● Texto de leitura
>>>>>

Vale-se dizer que o fornecedor não será responsabilizado no caso apontado no § 2°, do artigo 12 do CDC, em que traz em sua redação o seguinte ditame: “O produto não é considerado defeituoso pelo fato de outro de melhor qualidade ter sido colocado no mercado”, ou seja, não é por um produto ter melhorias em relação a outro, que este se tornará defeituoso, sendo que o consumidor tem a opção de escolha, cabendo somente a ele decidir por qual dos colocados no mercado atenderá suas necessidades.

Porém o § 2º do artigo 12 encontra-se deslocado da seção, em decorrência de que a proposição aventada da colocação no mercado de outro produto “de melhor qualidade” em detrimento de produto de qualidade inferior apenas suscitar vício, ou, em outros termos, a norma resguarda apenas o vício fortuito de produto antigo. Defeito, como dito, se existir, o será independentemente de ser o produto de pior ou melhor qualidade (NUNES, 2005, p. 267-268).

Quanto às possibilidades que excluem o fornecedor de tal responsabilidade, o CDC em seu § 3° do artigo 12, diz que quando ficar comprovado que, o fornecedor não colocou o produto no mercado (I); Que, embora haja colocado o produto no mercado, o defeito inexiste (II); e, no caso de a culpa ser exclusiva do consumidor ou de terceiro (II).  Levando-se em consideração que sempre o ônus da prova será a cargo do fornecedor.

<<<<<

● Trechos dos registros
>>>>>

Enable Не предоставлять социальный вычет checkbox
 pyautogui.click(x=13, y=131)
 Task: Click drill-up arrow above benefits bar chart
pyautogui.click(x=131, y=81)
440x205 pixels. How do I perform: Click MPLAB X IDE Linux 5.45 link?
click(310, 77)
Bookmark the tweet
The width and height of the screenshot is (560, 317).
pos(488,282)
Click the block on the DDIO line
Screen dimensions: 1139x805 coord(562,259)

<<<<<
>>>>>

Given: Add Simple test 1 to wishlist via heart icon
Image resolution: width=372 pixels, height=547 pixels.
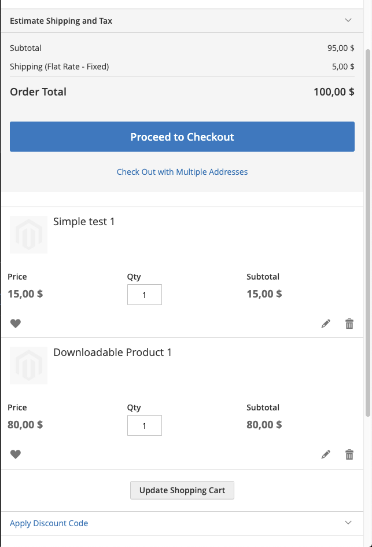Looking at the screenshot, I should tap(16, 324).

<<<<<
>>>>>

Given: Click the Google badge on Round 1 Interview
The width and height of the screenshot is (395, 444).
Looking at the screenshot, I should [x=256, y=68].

<<<<<

● Tarefas
A) Como ficaria, de forma mais breve, o parágrafo do texto sobre a responsabilidade do fornecedor que começa com "Vale-se dizer que o fornecedor", mantendo seus fatos principais?
B) Cada afirmação a seguir concorda com o texto sobre a responsabilidade do fornecedor? Responda sim ou não e cite as palavras do texto que decidem.
(i) O ônus da prova cabe sempre ao fornecedor.
(ii) O § 2º do artigo 12 está bem situado dentro da seção.
(iii) A existência de defeito depende de o produto ser de pior qualidade.
C) Como você daria prosseguimento ao texto sobre a responsabilidade do fornecedor a partir do ponto em que ele termina?

● Respostas
A) Pelo § 2º do artigo 12 do CDC, o fornecedor não é responsabilizado só porque outro produto de melhor qualidade foi colocado no mercado. Uma melhoria em outro produto não torna defeituoso o anterior. Cabe somente ao consumidor escolher qual dos produtos disponíveis atende às suas necessidades.

B)
(i) Sim: "Levando-se em consideração que sempre o ônus da prova será a cargo do fornecedor."
(ii) Não: "Porém o § 2º do artigo 12 encontra-se deslocado da seção"
(iii) Não: "Defeito, como dito, se existir, o será independentemente de ser o produto de pior ou melhor qualidade"

C)
O Mestre João Batista de Almeida (2002, p. 87-88, grifo do autor), elucida em sua obra sobre tais possibilidades de excludente da responsabilidade (§ 3º, artigo 12, do CDC) dos fornecedores, quais sejam:

a)Quando o fornecedor provar que não colocou o produto no mercado (inciso I). Nesse caso, será terceiro estranho à obrigação de indenizar, porque a responsabilidade decorre exatamente da colocação no mercado. A responsabilização deverá incidir, nessa hipótese, sobre o real fornecedor ou sobre quem verdadeiramente tenha colocado o produto ou serviço no mercado.

  1. Quando o defeito inexiste (inciso II). Aqui o fornecedor é o responsável pela colocação do produto ou serviço no mercado; o dano também existe, mas não existe o defeito apontado. Logo, se os danos não decorrem do defeito, não há obrigação de indenizar, pois podem ter origem em causas diversas, mas não em defeito que lhe se atribuiu.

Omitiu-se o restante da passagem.